HTML links graph visualizer

get a visual representation of links between HTML pages as a graph

(aka: automatic site map)

index

quick for hackers
introduction
installation
reference guide
architecture overview
implementation details
porting from Oracle to PostgreSQL
optimization and performances
licensing

quick for hackers

basically 2 php scripts, some PL/SQL or plpgsql functions and SQL views
the application scans a given folder for html files
searches for links from those pages to any kind of URI using standard regular expressions
creates a simple structure in a db (Oracle or PostgreSQL)
gets data through 3 personalizable SQL views
creates a M$ powerpoint .ppt using COM

so you need: php, Oracle or PG, Powerpoint (this one maybe on a different machine, with DCOM);
and a web server, to post data to the php scripts (it's not so comfortable done by hand..);

This has been tested and works for me on: Win2000, PG 7.2.3 under cygwin, Oracle 8.1.7, php 4.1.1, apache 1.3.12

introduction

I started developing this application because I had a complex subdirectory on my site (this) and wanted to graphically see how much some pages were linked to some others.

The first idea was to track also intra-page links (anchors on the same page, like this), but it seems unfeasible if not using previously some special convention in the HTML, eg. always assigning a name to a block that is a referring element.
So at present anchors are identified but not visually shown either than as a quantified measure (by the link colour), and the only output graph is for HTML pages.

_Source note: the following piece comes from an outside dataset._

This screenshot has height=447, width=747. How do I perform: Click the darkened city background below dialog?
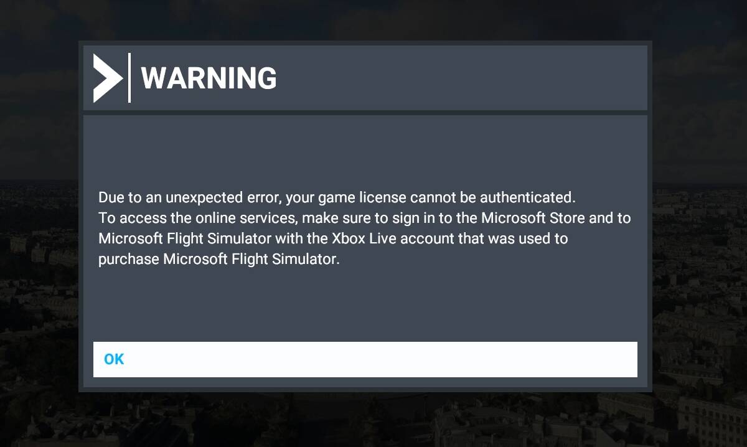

In the end you'll get something like:

(here's the actual ppt)

In this example I've chosen to analyze only one page from a specified dir: deserto.html, the first from the bottom (named simply as "deserto");
the picture shows every link found in this file, actually 6:

stile-me.css
cronology.html
sm6.sitemeter.com
www.gnu.org
mailto:boltthrower@libero.it
boltthrower.webhop.org

The elements end up disposed in a spiral shape, starting from the one who has the more outgoing links.
There are many colour conventions to better visually distinguish the different type of linked objects: eg.,

link to colour
html page light blue
http:// fucsia with gradient
.jpg light yellow
.gif and .png darker yellow
.css light gray
.zip light gray with gradient
mailto: light green with gradient
(others can be quickly added)

link to	colour
html page	light blue
http://	fucsia with gradient
.jpg	light yellow
.gif and .png	darker yellow
.css	light gray
.zip	light gray with gradient
mailto:	light green with gradient

The number of links to a page is represented with a different color, from blue (min) to red (max), scaling the range of colours to the most representative values for each new graph.

installation

I don't explain here how to install Oracle or PostgreSQL;), neither php: just this application.

Download the sources (see after)
run the SQL scripts for your database: this for Oracle or this for PG;
I'd recommend to create a separate owner, eg. grafi.
create a folder under your htdocs for the php scripts (goes for both databases) and unzip.
modify the include configure.inc to meet your needs: choose your db type and set up the user, password, dbname and port;
you might also change the powerpoint settings, though the given default is quite reasonable;
end: run the scan-dir.php

reference guide

The first page you might get looks like this:
Step 1

(don't try, it does not work here;)

The default option is to look only for .html files; so if you have the bad habit of naming .htm, or have some .old files (or else) you also want to analyze, switch off the checkbox.

Step 2
(this is just an example for my site root dir)

Specify the files you want to search for links.
Note that this are links from: eg. if you choose a single file who's linked to any other in that dir, you'll see all of them in the graph, but only the links starting from the chosen one.

The same goes for parent and child dirs options: if there are links to different folders you may see them or not.

The normalize links options stands for

grouping all http links to a single 'object' (default)
or
grouping to the host part of the URL.

There is no option to leave the links unmodified, I think it's useless since you cannot anyway analyze each linked page: there could be no simple way to stop and limit the search.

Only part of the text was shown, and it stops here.